> [ASSIGNMENT] Copy out each line of the data below in which "Cancel" appears.
==== DATA FOR THIS EXERCISE ====
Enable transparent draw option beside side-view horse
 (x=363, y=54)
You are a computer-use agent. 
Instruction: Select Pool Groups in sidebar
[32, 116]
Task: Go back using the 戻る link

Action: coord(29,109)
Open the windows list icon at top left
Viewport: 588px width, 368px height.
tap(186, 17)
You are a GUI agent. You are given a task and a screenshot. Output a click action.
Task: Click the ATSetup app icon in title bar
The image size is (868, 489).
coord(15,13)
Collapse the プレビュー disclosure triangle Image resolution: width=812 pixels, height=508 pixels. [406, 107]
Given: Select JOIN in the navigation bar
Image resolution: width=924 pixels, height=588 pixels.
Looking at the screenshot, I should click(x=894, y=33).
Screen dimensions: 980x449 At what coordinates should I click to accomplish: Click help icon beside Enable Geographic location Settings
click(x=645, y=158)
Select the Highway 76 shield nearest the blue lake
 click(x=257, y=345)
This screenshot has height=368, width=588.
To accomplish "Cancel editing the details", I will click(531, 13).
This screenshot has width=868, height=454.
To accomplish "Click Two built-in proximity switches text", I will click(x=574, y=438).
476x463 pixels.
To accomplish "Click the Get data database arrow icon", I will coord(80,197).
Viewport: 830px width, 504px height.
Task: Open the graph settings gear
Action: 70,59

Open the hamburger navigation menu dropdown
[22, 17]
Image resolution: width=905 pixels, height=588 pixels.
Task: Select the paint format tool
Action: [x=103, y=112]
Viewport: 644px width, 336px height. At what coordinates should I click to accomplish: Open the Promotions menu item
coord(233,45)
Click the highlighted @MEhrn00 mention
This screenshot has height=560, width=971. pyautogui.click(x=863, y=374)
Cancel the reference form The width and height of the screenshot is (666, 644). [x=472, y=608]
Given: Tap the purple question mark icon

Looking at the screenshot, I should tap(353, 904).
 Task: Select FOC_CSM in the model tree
====
> [WRITTEN RESPONSE]
To accomplish "Cancel editing the details", I will click(531, 13).
Cancel the reference form The width and height of the screenshot is (666, 644). [x=472, y=608]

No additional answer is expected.